* [WHAT YOU SHOULD DO] Convert every line of the data below into a Markdown table with the columns "Row" and "Line," numbering each row and omitting blank lines.
[Start of EXERCISE MATERIAL]
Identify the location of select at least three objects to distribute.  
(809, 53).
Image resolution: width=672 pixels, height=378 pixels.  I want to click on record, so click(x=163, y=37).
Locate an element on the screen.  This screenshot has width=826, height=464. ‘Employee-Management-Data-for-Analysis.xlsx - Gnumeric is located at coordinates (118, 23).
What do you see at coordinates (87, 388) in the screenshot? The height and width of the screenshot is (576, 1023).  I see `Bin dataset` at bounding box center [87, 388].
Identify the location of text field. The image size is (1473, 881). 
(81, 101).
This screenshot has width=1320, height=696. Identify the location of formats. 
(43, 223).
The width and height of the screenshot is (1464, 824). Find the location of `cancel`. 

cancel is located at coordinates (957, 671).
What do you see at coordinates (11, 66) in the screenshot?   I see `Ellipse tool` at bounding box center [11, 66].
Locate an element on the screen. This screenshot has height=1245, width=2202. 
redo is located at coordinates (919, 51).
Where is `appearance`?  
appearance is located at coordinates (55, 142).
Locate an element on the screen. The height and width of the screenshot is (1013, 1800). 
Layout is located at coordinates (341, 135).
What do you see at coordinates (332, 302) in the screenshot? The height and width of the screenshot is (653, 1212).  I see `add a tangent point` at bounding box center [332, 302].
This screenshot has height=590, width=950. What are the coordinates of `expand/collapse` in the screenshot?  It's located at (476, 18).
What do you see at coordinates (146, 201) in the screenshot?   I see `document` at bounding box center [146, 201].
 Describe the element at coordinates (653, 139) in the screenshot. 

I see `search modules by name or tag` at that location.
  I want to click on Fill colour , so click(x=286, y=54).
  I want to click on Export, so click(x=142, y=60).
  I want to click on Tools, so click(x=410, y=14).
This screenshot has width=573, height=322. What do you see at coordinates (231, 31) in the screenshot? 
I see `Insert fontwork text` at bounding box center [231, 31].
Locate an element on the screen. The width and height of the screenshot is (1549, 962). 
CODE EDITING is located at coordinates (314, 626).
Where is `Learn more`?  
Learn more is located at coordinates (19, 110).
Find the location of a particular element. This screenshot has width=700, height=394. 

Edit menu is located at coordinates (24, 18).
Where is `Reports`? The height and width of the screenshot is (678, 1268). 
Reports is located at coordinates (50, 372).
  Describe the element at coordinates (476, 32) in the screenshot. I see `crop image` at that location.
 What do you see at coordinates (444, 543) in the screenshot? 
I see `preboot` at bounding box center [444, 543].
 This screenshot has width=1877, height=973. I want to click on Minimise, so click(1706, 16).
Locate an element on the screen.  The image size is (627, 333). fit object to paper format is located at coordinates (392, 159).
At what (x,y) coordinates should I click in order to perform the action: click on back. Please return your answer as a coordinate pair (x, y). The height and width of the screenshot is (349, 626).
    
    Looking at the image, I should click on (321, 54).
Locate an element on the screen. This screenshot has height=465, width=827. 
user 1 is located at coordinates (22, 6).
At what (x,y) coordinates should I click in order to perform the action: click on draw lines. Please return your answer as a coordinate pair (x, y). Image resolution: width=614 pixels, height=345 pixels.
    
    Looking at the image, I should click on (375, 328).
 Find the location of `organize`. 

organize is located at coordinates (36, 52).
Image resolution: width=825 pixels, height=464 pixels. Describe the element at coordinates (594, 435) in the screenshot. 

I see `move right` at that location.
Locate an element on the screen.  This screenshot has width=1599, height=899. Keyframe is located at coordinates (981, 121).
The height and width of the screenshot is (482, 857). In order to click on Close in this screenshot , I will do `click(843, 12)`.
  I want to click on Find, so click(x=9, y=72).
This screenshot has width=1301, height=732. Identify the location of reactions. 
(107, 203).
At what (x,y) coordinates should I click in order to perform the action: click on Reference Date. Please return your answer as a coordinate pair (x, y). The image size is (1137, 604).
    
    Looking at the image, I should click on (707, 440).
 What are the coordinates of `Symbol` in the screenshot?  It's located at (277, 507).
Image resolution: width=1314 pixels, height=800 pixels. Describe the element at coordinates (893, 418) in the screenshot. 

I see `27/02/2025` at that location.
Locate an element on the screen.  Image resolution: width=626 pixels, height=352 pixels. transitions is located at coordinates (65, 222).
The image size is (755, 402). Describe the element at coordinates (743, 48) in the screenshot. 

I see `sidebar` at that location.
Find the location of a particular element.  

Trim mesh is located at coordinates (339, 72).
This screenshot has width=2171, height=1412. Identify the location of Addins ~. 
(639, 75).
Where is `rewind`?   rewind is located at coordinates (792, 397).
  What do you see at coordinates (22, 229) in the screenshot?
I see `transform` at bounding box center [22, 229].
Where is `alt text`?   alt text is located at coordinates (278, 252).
[End of EXERCISE MATERIAL]
* [RESPONSE]
| Row | Line |
|---|---|
| 1 | Identify the location of select at least three objects to distribute.   |
| 2 | (809, 53). |
| 3 | Image resolution: width=672 pixels, height=378 pixels.  I want to click on record, so click(x=163, y=37). |
| 4 | Locate an element on the screen.  This screenshot has width=826, height=464. ‘Employee-Management-Data-for-Analysis.xlsx - Gnumeric is located at coordinates (118, 23). |
| 5 | What do you see at coordinates (87, 388) in the screenshot? The height and width of the screenshot is (576, 1023).  I see `Bin dataset` at bounding box center [87, 388]. |
| 6 | Identify the location of text field. The image size is (1473, 881).  |
| 7 | (81, 101). |
| 8 | This screenshot has width=1320, height=696. Identify the location of formats.  |
| 9 | (43, 223). |
| 10 | The width and height of the screenshot is (1464, 824). Find the location of `cancel`.  |
| 11 | cancel is located at coordinates (957, 671). |
| 12 | What do you see at coordinates (11, 66) in the screenshot?   I see `Ellipse tool` at bounding box center [11, 66]. |
| 13 | Locate an element on the screen. This screenshot has height=1245, width=2202.  |
| 14 | redo is located at coordinates (919, 51). |
| 15 | Where is `appearance`?   |
| 16 | appearance is located at coordinates (55, 142). |
| 17 | Locate an element on the screen. The height and width of the screenshot is (1013, 1800).  |
| 18 | Layout is located at coordinates (341, 135). |
| 19 | What do you see at coordinates (332, 302) in the screenshot? The height and width of the screenshot is (653, 1212).  I see `add a tangent point` at bounding box center [332, 302]. |
| 20 | This screenshot has height=590, width=950. What are the coordinates of `expand/collapse` in the screenshot?  It's located at (476, 18). |
| 21 | What do you see at coordinates (146, 201) in the screenshot?   I see `document` at bounding box center [146, 201]. |
| 22 |  Describe the element at coordinates (653, 139) in the screenshot.  |
| 23 | I see `search modules by name or tag` at that location. |
| 24 |   I want to click on Fill colour , so click(x=286, y=54). |
| 25 |   I want to click on Export, so click(x=142, y=60). |
| 26 |   I want to click on Tools, so click(x=410, y=14). |
| 27 | This screenshot has width=573, height=322. What do you see at coordinates (231, 31) in the screenshot?  |
| 28 | I see `Insert fontwork text` at bounding box center [231, 31]. |
| 29 | Locate an element on the screen. The width and height of the screenshot is (1549, 962).  |
| 30 | CODE EDITING is located at coordinates (314, 626). |
| 31 | Where is `Learn more`?   |
| 32 | Learn more is located at coordinates (19, 110). |
| 33 | Find the location of a particular element. This screenshot has width=700, height=394.  |
| 34 | Edit menu is located at coordinates (24, 18). |
| 35 | Where is `Reports`? The height and width of the screenshot is (678, 1268).  |
| 36 | Reports is located at coordinates (50, 372). |
| 37 |   Describe the element at coordinates (476, 32) in the screenshot. I see `crop image` at that location. |
| 38 |  What do you see at coordinates (444, 543) in the screenshot?  |
| 39 | I see `preboot` at bounding box center [444, 543]. |
| 40 |  This screenshot has width=1877, height=973. I want to click on Minimise, so click(1706, 16). |
| 41 | Locate an element on the screen.  The image size is (627, 333). fit object to paper format is located at coordinates (392, 159). |
| 42 | At what (x,y) coordinates should I click in order to perform the action: click on back. Please return your answer as a coordinate pair (x, y). The height and width of the screenshot is (349, 626). |
| 43 |     Looking at the image, I should click on (321, 54). |
| 44 | Locate an element on the screen. This screenshot has height=465, width=827.  |
| 45 | user 1 is located at coordinates (22, 6). |
| 46 | At what (x,y) coordinates should I click in order to perform the action: click on draw lines. Please return your answer as a coordinate pair (x, y). Image resolution: width=614 pixels, height=345 pixels. |
| 47 |     Looking at the image, I should click on (375, 328). |
| 48 |  Find the location of `organize`.  |
| 49 | organize is located at coordinates (36, 52). |
| 50 | Image resolution: width=825 pixels, height=464 pixels. Describe the element at coordinates (594, 435) in the screenshot.  |
| 51 | I see `move right` at that location. |
| 52 | Locate an element on the screen.  This screenshot has width=1599, height=899. Keyframe is located at coordinates (981, 121). |
| 53 | The height and width of the screenshot is (482, 857). In order to click on Close in this screenshot , I will do `click(843, 12)`. |
| 54 |   I want to click on Find, so click(x=9, y=72). |
| 55 | This screenshot has width=1301, height=732. Identify the location of reactions.  |
| 56 | (107, 203). |
| 57 | At what (x,y) coordinates should I click in order to perform the action: click on Reference Date. Please return your answer as a coordinate pair (x, y). The image size is (1137, 604). |
| 58 |     Looking at the image, I should click on (707, 440). |
| 59 |  What are the coordinates of `Symbol` in the screenshot?  It's located at (277, 507). |
| 60 | Image resolution: width=1314 pixels, height=800 pixels. Describe the element at coordinates (893, 418) in the screenshot.  |
| 61 | I see `27/02/2025` at that location. |
| 62 | Locate an element on the screen.  Image resolution: width=626 pixels, height=352 pixels. transitions is located at coordinates (65, 222). |
| 63 | The image size is (755, 402). Describe the element at coordinates (743, 48) in the screenshot.  |
| 64 | I see `sidebar` at that location. |
| 65 | Find the location of a particular element.   |
| 66 | Trim mesh is located at coordinates (339, 72). |
| 67 | This screenshot has width=2171, height=1412. Identify the location of Addins ~.  |
| 68 | (639, 75). |
| 69 | Where is `rewind`?   rewind is located at coordinates (792, 397). |
| 70 |   What do you see at coordinates (22, 229) in the screenshot? |
| 71 | I see `transform` at bounding box center [22, 229]. |
| 72 | Where is `alt text`?   alt text is located at coordinates (278, 252). |